Covid, the said invisible enemy, has run rampant through the disabled community, affecting it more than any other. The statistics speak for themselves, especially this week on the first anniversary of the pandemic explosion. 59% of all covid related deaths had a disability. To put that into numbers is even more horrifying, 88,000 out of the 146,487 deaths from the virus were disabled people, and this number tragically grows daily. People with learning disabilities are more prone to infection and even disabled children, the most vulnerable, the most precious are becoming just numbers on an ever-growing and ignored numbers chart. That alone should be front-page news, sending shockwaves through parliament to hammer upon Mr. Tomlinson's door.Justin Tomlinson does however seem an amiable sort of fellow, but one not fit for such an important ministerial post. Virtually every other cabinet minister has stood in front of the nation and soullessly acted out their pretend sympathy to the country. We have heard from everyone, from the woefully inept Helen Whatley (the ironically named care minister) to even the minister for culture, Oliver Dowden, but not the man responsible for a community desperately looking for answers and help in a crisis. Disabled leaders and charities get the distinct impression that, as usual, disability, even in the grip of a horrific pandemic, is playing second fiddle to theatres, football fans, and holidaymakers. In short, it was and is looking like disability is collateral and expendable in the eyes of a system obsessed with productivity and profit before people.
Some people may think I am being overly harsh, selfish even as the death toll tragically rises, but, I am a father to a disabled child, I live with a hidden disability, my anger is justified, we have seen all our daughter's services halted and still no sign of a vaccine for either her or me. Our story is just one of many that fill my inbox daily from families of disabled people, stories of being thrown the lion of Covid, a community silenced and seemingly sacrifical.

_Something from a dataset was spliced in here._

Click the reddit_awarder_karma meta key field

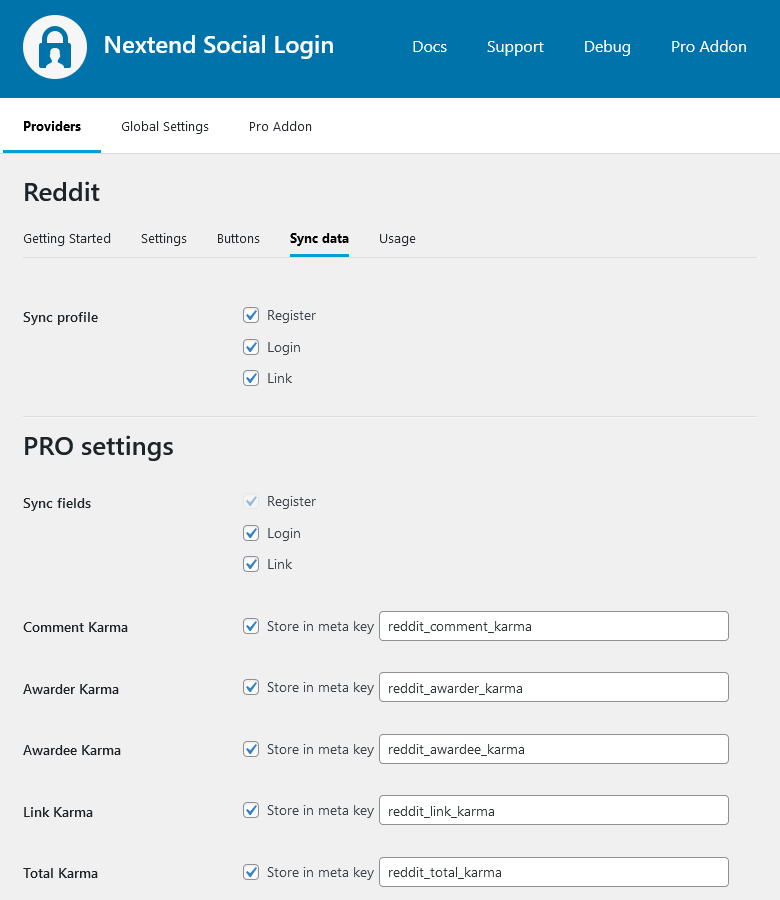[553, 688]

For the Government and the minister for disabled people there can be now no redemption, no sudden and false concern, it is too late, the damage is done, the community decimated. The legacy of Tomlinson and this administration will be one of long-standing inequality, one of shoulder shrugging, one of a passive non-response to mounting casualties. If there is to be a legacy from this appalling dereliction of duty, then it must be an apology for weakness and invisibility from both him, his party, and a tabloid media guilty of towing the party line. This ministerial position that has failed can be readdressed and rebranded in the most obvious way possible, make the minister for disabled people a disabled person, lived experience and shared values, there really is no other way to avoid constantly repeating ignorance, failure, and history.